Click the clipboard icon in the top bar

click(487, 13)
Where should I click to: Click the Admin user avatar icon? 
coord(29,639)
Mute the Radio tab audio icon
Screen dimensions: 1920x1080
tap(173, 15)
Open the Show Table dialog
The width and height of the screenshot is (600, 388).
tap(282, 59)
+ + + + + + +
▶ _What to produce_
Display every line of the rows above that contains the string "icon".

▶ _Solved exercise_
Click the clipboard icon in the top bar
Where should I click to: Click the Admin user avatar icon? 
Mute the Radio tab audio icon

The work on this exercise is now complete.